Task description — Pull out every line of the records that contains the word "name", matching case exactly.

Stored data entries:
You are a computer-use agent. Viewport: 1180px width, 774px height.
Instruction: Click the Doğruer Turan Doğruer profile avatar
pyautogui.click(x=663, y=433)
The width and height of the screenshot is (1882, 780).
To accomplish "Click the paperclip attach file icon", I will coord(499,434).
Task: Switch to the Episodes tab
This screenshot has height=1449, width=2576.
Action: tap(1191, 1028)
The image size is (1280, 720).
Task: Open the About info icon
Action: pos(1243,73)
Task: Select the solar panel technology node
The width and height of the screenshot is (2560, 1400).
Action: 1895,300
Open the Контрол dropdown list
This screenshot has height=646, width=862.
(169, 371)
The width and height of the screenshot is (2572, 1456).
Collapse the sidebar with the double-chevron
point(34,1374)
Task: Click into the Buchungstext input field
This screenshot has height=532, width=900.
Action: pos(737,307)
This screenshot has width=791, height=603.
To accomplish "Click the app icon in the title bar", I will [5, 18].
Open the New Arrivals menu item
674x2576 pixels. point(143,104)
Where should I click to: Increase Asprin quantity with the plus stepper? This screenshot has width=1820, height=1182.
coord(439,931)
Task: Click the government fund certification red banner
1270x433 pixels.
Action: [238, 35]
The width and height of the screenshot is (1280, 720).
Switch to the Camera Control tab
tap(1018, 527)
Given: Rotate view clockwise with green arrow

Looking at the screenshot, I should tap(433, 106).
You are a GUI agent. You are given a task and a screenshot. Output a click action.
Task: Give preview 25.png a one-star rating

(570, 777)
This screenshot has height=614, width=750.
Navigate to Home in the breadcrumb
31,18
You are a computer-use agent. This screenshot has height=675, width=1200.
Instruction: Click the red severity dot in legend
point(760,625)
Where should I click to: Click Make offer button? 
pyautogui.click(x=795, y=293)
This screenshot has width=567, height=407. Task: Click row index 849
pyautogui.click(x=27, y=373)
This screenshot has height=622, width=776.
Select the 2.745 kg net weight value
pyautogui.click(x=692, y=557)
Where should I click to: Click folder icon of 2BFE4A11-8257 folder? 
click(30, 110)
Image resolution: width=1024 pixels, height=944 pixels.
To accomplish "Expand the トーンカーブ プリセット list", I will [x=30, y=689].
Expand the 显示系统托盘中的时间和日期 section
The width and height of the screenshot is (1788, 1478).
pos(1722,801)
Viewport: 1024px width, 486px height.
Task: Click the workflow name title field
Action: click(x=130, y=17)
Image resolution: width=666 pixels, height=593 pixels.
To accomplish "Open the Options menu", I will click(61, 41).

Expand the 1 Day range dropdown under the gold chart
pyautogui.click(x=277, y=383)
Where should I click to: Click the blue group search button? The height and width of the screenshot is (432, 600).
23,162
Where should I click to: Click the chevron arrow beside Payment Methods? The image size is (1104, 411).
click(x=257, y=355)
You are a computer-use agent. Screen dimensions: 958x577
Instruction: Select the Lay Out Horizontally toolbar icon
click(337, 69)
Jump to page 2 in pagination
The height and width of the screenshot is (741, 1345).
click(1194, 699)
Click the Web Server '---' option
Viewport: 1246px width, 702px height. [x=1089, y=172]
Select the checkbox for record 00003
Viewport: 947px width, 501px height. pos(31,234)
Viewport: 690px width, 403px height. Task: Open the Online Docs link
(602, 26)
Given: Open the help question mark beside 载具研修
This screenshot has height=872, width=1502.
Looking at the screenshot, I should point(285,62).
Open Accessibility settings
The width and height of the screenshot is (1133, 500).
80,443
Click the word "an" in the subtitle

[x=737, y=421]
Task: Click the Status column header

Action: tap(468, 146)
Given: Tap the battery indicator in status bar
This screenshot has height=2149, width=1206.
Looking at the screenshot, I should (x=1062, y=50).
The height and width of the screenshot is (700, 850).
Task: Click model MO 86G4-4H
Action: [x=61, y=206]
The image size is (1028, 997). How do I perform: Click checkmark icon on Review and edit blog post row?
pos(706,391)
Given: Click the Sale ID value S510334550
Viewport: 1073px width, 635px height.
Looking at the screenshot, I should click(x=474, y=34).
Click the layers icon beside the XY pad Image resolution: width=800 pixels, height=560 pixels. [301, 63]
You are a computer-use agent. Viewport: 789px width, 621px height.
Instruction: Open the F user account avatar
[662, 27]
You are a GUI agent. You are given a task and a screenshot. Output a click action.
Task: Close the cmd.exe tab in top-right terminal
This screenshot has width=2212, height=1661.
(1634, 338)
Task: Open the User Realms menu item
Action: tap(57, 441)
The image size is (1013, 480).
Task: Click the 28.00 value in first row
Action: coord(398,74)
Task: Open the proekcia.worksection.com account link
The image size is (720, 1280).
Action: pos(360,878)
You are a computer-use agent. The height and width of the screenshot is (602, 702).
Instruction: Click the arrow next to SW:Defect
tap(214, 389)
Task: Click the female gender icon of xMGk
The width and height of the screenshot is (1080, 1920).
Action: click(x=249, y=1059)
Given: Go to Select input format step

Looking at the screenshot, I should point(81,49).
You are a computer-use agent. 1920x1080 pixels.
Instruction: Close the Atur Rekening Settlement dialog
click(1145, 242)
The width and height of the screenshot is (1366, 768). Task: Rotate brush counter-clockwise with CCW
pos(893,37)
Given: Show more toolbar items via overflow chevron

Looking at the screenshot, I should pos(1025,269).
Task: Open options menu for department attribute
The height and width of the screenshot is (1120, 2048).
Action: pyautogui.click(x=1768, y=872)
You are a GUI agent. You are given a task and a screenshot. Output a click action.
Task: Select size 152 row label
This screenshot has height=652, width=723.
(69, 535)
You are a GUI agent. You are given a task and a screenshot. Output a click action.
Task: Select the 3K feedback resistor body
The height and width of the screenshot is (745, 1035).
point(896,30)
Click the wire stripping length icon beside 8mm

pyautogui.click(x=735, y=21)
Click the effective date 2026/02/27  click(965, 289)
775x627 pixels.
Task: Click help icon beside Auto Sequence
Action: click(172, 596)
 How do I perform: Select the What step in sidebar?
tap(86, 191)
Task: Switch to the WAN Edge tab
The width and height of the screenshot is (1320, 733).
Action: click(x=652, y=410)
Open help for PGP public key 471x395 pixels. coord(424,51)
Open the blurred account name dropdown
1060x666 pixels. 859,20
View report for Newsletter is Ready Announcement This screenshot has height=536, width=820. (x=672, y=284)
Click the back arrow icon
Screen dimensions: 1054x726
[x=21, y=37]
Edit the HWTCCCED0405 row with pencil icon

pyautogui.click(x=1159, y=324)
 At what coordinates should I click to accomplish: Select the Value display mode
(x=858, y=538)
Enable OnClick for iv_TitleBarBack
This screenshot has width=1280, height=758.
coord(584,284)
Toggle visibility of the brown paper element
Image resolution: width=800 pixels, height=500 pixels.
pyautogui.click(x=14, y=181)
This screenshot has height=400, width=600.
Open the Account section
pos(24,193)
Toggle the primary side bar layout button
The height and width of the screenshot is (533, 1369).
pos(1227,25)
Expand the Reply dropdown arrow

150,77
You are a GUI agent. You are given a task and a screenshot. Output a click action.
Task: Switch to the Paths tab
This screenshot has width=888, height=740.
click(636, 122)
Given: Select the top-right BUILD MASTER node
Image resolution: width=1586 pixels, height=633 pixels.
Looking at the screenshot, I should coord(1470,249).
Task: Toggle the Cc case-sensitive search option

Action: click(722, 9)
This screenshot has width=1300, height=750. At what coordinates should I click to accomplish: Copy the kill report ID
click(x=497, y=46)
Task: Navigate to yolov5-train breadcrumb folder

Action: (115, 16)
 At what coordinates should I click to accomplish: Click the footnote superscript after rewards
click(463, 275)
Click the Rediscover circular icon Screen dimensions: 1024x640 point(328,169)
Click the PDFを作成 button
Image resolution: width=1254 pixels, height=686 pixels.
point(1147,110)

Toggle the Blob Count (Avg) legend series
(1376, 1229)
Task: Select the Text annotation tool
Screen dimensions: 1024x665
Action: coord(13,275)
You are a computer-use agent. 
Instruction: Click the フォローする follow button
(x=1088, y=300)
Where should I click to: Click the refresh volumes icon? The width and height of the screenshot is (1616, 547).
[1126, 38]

Reply to the task —
Task: Click the workflow name title field
Open the blurred account name dropdown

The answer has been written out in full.